If you want to really learn this stuff, play the game "Kerbal Space Program". It's not accurate in any sense, but it gives you the instincts of why and how rocketry and orbital mechanics work.
>The most super energy dense substances are usually used to make bombs,
By volume or per mass high explosives usually don't have much energy density compared to things like liquid fuels (ie, gasoline) or even solid fuels. This holds true for all high explosives (substances used to make bombs). They're all pretty low energy density. They're just high power because of the low time to release the energy.
Delta-v, as used in spacecraft flight dynamics is a measure of the impulse that is needed to perform a maneuver such as launch from, or landing on a planet or moon, or in-space orbital maneuver. It is a scalar that has the units of speed. >>As used in this context, it is not the same as the physical change in velocity of the vehicle<<.[1]
To clarify: is the distinction between delta-v and change in re velocity that thrust could be applied in any direction, including in the braking direction, so a rocket applying a maneuver of given delta-v could end up with an increased or decreased (or zero) final speed?
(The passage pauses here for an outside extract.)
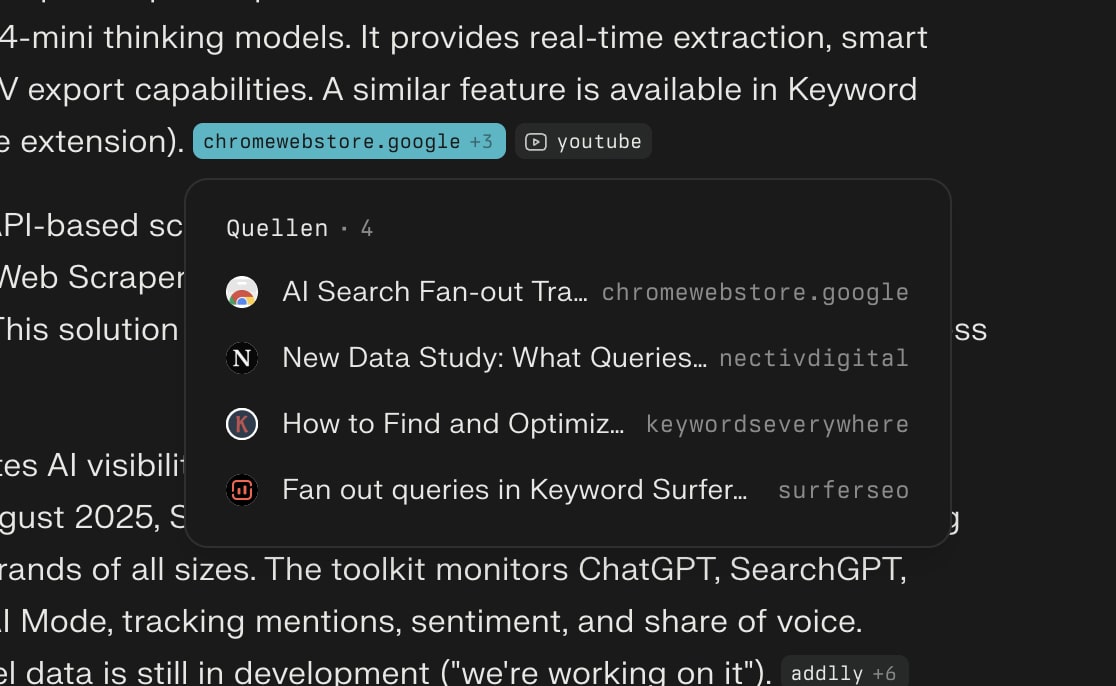Expand the addlly +6 citation chip
Viewport: 1116px width, 686px height.
click(x=843, y=673)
If the above distinction is correct, then in general delta-v is not coupled to the physical change in the rocket's velocity. But in the case of a conventional rocket with a fixed thrust vector launching from Earth's surface (as in OP's comment), isn't it perfectly true that delta-v is equivalent to change in velocity (barring air resistance)?
>Consider the "Tyranny of Rockets" problem: if you want to send a rocket up 1 km, you need X fuel. But to get to 2 km, you need way more than 2X fuel- because you first have to carry all that extra fuel up 1 km, which takes more energy/fuel, before you can use it to go the other km. And if you want 3 km up... well, you get the idea. It's exponential in cost.
Is this correct? I know how the Tyranny of the Rocket Equation relates to mass, but I've never heard it used in terms of altitude before. Using the kinematic equations, it seems the initial velocity required to reach height 2X would actually be less than double of that for just X. However, I'm not sure if that also applies to rocket launches and if it does how it relates to fuel requirements.
Feel free to correct me if I'm on the completely wrong track here.
It's not correct. The rocket equation is exponential for delta-v, not for altitude. Getting to 2km could easily be free once you've hit 1km, if your rocket is traveling fast enough at 1km when it cuts out to coast much higher.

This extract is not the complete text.